The Iraq charges include a 2016 incident where an NZDF member was convicted of recklessly driving a "mission critical protective vehicle".
Charge reports obtained by 1 NEWS show the offender was fined $2000 and made to write a letter of apology for reputational damage.
Last year, another serviceman in Taji was put in military prison for two weeks after being found guilty of recklessly firing a weapon.
FINES AND COMPENSATION
Overseas and at home, the NZDF imposed fines of about $665,000 during the five-year period, on average about $2500 per week, while compensation and reparation payments of almost $75,000 were also made by personnel, averaging about $280 per week.
New Zealand military personnel also faced a variety of charges over incidents in other countries, including Antarctica, Australia, the USA, Niue, England, Canada, Vanuatu, Samoa, Tonga and Singapore.
Not all the charges in the documents led to convictions and many relate to military discipline matters, but they are interspersed with many hundreds of crimes which also break civil laws.
'NZDF REPRESENTS NEW ZEALAND'
Former US intelligence and defence policy analyst Dr Paul Buchanan said it is not a good look for our military to be committing offences overseas.
"You have to remember, the NZDF represents New Zealand, not only in front of the Iraqis - the locals - but in front of the coalition partners," Dr Buchanan said.
"You have to have the utmost confidence of your allies, as well as the partner militaries you're helping to train.”
Chief of Defence Force Air Marshal Short said of the number of charges against NZDF members involved in the Iraq mission: "It's higher than I thought it would be.
"Anything where our people aren't behaving as we expect can be not only damaging to the individual, but to us in the military, and our reputation with our friends and allies, so those sorts of things we do take very seriously."

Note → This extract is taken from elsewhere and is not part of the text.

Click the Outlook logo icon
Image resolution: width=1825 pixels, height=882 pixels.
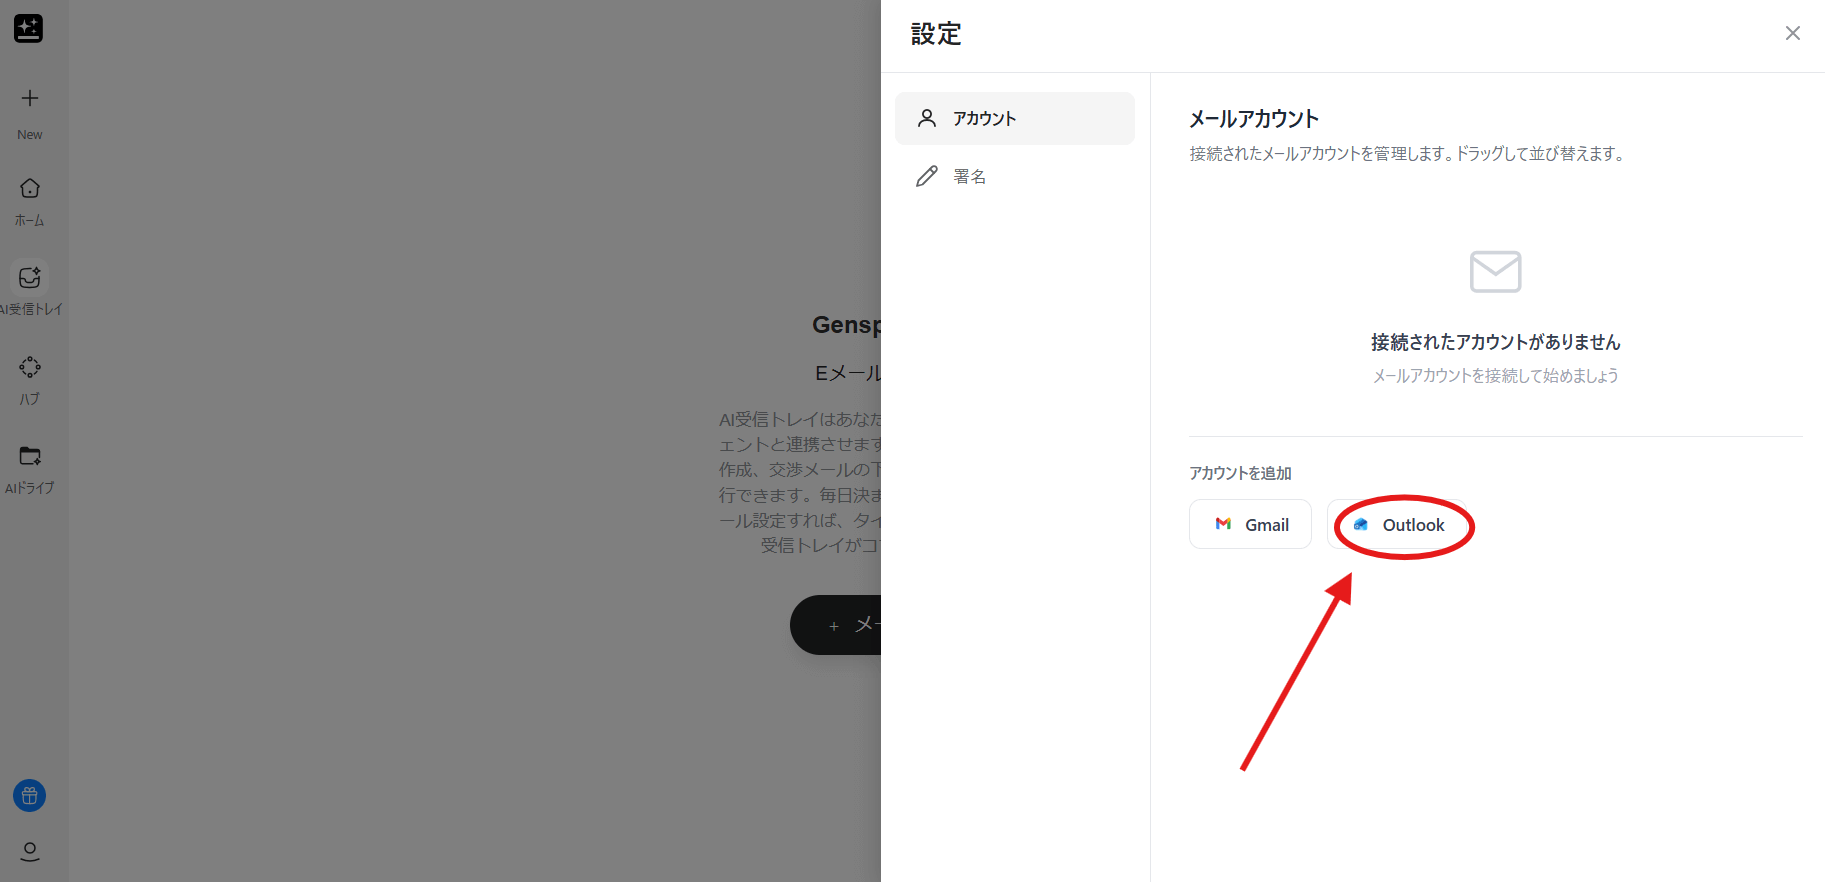tap(1360, 525)
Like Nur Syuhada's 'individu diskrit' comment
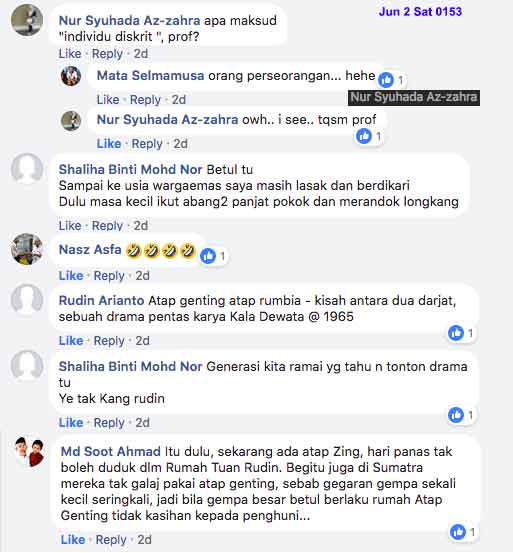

Minister Ron Mark said that in terms of the overall number of charges over the past five years, it could seem high to those outside the NZDF because "people get charged in the military for things they may not get charged for [outside] ".
He said there are considerable stresses and strains placed on soldiers and added: "I know from my personal deployments - I spent six years in the Middle East - there are times when it hurts more.”
Mr Mark said Kiwi soldiers are largely respected by overseas military officers and that we are among the most disciplined in the world.
"We have a very proud reputation to live up to, and I think you'll find that in some cases discipline is handed out very quickly because we have a high standard to live up to that was laid down by our forebears."
He said the number of charges "was not being discussed" in regards to whether New Zealand will extend its mission in Iraq.
In Antarctica, an NZDF member was confined to base for more than two weeks and ordered to pay $500 in compensation after damaging the historic Observation Hill Cross in 2015.
The nine-foot wooden cross was erected in 1913 to commemorate the deaths of British explorer Robert Falcon Scott and his party the year before.
In July of 2015, nine NZDF personnel stationed at Camp Mirage in Dubai were charged after being found with alcohol at Al Minhad Airbase - they received fines of up to $2300 each.
In Australia, an NZDF member was caught with class B drugs at Cairns International Airport in 2015 and was fined about $1300 - they paid in cash.